Japanese light novel series

The Ogre's Bride (鬼の花嫁, Oni no Hanayome) is a Japanese light novel series written by Kureha and illustrated by Yū Shiroya. It began serialization as a web novel on the Novema website in 2019. The series was later acquired and published by Starts Publishing under their Starts Shuppan Bunko imprint in October 2020. A manga adaptation illustrated by Jun Togashi began serialization in Starts Publishing's noicomi digital magazine in December 2021. A live-action film adaptation premiered in Japanese theaters in March 2026. An anime television series adaptation produced by Colored Pencil Animation Japan aired from July to September 2026.

==Synopsis==
Yuzu Shinonome, an ordinary high school student living in a world where Japanese demons and humans coexist, has been treated unfairly by her parents, who dote on her younger sister, Karin, who was chosen as the bride of a fox spirit. Furthermore, her boyfriend breaks up with her because he has fallen in love with Karin, even though she has already been chosen as the bride. After that, Karin demands Yuzu to give her a dress she received as a birthday present from their grandparents, who have always been kind to her. However, when Yuzu refuses, it develops into a sisters' quarrel, and as a result, the dress is torn, and Yuzu, enraged, raises her hand against Karin. Enraged that his bride, Karin, has been hurt, the fox spirit Kozuki Yota pours flames on Yuzu, burning her hands. Thus, Yuzu, who ran away from despair at not being loved or needed by anyone at home, happens to meet Kiryuuin Reiya, the next head of the Kiryuuin clan, the highest-ranking ayakashi. Reiya then tells Yuzu, "I've missed you, my bride."

==Characters==
- Yuzu Shinonome (東雲 柚子, Shinonome Yuzu)

A high school girl who has never been loved by anyone before except by her grandparents, as she has been neglected by her parents and bullied by her sister. She has good relationships with friends and teachers at school, and her grandparents are worried about her. While she is kind and considerate, she also has the personality of silently enduring difficult and painful things.
- Reiya Kiryuin (鬼龍院 玲夜, Kiryūin Reiya)

A demon spirit who is the next head of the Kiryuin clan. He has jet black hair and red eyes, and an inhumanly beautiful appearance. He is expressionless and ruthless, but has high charisma. He is only kind to his bride Yuzu, whom he falls in love with.
- Kooni (子鬼) / Sou (ソウ) and Ao (アオ)

Two beasts that Reiya created with his spiritual power, taking appearance of children. Sou is distinguished by his white hair, while Ao has black hair. Though small in stature, they possess great abilities, hence them serving as Yuzu's bodyguards.
- Karin Shinonome (東雲 花梨, Shinonome Karin)
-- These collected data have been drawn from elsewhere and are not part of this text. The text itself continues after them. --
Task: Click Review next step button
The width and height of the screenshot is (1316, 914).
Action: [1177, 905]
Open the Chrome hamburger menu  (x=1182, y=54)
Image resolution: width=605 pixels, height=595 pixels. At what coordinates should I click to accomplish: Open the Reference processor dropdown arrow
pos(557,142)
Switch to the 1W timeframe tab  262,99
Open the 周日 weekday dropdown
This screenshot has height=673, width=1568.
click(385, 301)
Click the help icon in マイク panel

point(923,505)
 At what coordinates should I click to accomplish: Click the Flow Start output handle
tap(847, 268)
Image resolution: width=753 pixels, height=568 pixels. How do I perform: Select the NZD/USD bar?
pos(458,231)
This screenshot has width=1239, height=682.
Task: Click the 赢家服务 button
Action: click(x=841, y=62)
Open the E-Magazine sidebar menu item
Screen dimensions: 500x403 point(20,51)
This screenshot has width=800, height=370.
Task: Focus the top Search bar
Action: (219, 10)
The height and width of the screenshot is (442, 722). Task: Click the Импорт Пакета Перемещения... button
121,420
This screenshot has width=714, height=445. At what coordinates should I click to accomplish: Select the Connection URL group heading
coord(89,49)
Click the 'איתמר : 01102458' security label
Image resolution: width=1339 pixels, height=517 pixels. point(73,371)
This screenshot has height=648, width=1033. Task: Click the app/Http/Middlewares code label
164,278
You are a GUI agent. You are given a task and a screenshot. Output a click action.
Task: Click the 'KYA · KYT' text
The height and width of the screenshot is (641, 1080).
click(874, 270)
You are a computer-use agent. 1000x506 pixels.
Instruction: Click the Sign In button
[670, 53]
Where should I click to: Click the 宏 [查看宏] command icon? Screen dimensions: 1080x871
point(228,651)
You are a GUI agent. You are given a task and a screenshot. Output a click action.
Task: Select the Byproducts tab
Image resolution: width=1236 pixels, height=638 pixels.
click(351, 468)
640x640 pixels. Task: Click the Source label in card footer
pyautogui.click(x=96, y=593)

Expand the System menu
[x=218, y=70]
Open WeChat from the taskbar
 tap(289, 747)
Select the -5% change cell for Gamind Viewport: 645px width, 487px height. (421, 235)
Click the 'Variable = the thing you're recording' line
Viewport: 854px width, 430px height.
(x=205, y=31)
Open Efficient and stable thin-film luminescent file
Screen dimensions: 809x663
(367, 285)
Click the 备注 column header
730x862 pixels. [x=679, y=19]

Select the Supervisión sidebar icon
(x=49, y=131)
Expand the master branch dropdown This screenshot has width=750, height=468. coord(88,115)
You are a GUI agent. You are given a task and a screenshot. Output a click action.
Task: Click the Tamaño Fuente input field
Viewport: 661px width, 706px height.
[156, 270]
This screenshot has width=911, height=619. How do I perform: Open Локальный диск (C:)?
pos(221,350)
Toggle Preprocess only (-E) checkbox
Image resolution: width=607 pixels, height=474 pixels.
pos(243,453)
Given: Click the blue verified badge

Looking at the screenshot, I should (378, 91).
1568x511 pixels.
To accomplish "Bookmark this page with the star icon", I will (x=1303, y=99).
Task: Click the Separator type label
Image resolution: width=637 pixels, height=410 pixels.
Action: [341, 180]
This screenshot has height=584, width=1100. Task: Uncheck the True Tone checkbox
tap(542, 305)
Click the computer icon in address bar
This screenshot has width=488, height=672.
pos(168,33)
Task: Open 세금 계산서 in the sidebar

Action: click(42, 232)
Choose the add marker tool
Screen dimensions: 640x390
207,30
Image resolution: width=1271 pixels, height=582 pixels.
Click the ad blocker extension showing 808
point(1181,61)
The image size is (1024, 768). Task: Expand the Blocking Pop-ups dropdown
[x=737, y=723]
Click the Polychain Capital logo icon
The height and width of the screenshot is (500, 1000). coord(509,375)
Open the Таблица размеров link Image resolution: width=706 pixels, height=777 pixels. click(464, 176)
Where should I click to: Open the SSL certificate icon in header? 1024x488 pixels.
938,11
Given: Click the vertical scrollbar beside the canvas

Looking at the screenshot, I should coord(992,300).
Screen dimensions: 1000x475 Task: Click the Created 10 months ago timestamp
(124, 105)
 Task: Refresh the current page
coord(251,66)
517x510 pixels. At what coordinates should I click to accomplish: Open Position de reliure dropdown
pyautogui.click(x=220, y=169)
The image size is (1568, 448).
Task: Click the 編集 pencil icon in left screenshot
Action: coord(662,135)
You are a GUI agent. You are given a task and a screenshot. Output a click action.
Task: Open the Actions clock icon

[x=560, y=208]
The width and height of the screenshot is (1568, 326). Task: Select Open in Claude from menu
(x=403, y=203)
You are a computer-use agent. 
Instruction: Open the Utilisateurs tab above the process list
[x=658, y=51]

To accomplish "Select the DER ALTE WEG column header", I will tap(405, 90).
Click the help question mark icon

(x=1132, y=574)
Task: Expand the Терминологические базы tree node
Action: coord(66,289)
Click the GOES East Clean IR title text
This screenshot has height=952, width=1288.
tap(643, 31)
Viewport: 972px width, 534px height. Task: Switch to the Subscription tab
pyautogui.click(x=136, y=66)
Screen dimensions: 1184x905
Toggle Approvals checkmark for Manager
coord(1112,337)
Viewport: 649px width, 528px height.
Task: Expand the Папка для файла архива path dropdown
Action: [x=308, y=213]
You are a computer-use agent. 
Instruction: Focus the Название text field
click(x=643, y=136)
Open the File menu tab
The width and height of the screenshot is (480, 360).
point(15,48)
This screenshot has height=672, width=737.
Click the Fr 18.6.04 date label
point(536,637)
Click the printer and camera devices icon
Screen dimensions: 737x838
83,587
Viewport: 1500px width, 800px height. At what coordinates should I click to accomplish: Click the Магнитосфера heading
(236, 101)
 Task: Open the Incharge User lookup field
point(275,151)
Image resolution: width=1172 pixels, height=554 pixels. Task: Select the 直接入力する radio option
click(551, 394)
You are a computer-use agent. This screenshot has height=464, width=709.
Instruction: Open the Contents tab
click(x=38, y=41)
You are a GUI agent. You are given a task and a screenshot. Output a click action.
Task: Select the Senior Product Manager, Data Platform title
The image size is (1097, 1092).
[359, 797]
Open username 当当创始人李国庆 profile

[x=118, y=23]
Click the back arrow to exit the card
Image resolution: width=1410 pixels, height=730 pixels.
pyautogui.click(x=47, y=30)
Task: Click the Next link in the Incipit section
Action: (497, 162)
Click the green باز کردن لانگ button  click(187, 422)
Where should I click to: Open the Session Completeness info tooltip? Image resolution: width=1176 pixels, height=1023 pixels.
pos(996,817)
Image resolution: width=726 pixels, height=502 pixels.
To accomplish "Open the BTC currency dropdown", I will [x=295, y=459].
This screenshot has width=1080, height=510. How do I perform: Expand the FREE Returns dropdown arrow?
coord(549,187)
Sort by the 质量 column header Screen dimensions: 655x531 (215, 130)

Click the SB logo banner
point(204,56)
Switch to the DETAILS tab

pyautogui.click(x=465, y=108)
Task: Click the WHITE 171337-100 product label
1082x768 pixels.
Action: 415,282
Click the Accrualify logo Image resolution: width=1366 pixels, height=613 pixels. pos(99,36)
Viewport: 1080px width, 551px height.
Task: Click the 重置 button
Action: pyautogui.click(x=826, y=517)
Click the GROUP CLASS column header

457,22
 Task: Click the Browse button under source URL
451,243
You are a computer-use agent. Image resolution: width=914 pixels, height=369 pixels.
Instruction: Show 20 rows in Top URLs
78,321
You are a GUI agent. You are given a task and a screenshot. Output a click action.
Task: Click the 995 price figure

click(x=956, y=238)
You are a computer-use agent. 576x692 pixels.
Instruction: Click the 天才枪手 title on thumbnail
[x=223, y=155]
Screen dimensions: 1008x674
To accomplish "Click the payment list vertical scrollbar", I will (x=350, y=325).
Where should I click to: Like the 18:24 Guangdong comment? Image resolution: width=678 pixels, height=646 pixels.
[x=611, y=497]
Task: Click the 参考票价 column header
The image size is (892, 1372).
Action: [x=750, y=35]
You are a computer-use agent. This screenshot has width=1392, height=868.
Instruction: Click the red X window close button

Yuzu's younger sister and a bride to a fox spirit named Yota. Unlike Yuzu, she has a sociable personality; though, having been deeply loved and thoroughly spoiled by her parents and Yota, she grew up in an environment where no one dared to defy her groom. Because of this, she is very selfish and immature mentally and behavior-wise, and looks down on Yuzu, and refuses to acknowledge that she has been chosen as the "demon's bride". Karin is eventually rejected as Yota's bride by Nadeshiko following her assault on Yuzu during the demon gathering while she and her parents were subsequently banished.
- Yota Kogetsu (狐月 瑶太, Kogetsu Yōta)

A fox spirit who has Karin for his bride. This high-ranking, wealthy spirit among the spirits dotes on Karin and is prepared to do anything for her. Yota receives double payback for burning Yuzu's arm by being burned alive by Reiya, but survived because Reiya held back. Despite being nearly killed by Reiya and knowing that he is risking a death sentence if he messes with the Kiryuins, Yota is unable to disobey Karin's wishes to break up Reiya and Yuzu's engagement. He is later confronted by Reiya and Nadeshiko, questioning his willingness to grant his bride's wishes, as brides can become curse if they are led astray by them and he has lost sense of reason. Yota is then given one final warning by Nadeshiko, who tests his relationship with Karin to see whether he can control her behavior during a demon social gathering in which Reiya brings Yuzu. However, Yota fails and Karin is no longer his bride after she assaulted Yuzu.
- Touko (透子)

Yuzu's best friend. She is the bride to a cat demon, Toukichi. A headstrong girl, Touko sympathizes with Yuzu's situation and hates her parents and her sister Karin for the abuse.
- Toukichi Nekota (猫田 東吉, Nekota Tōkichi)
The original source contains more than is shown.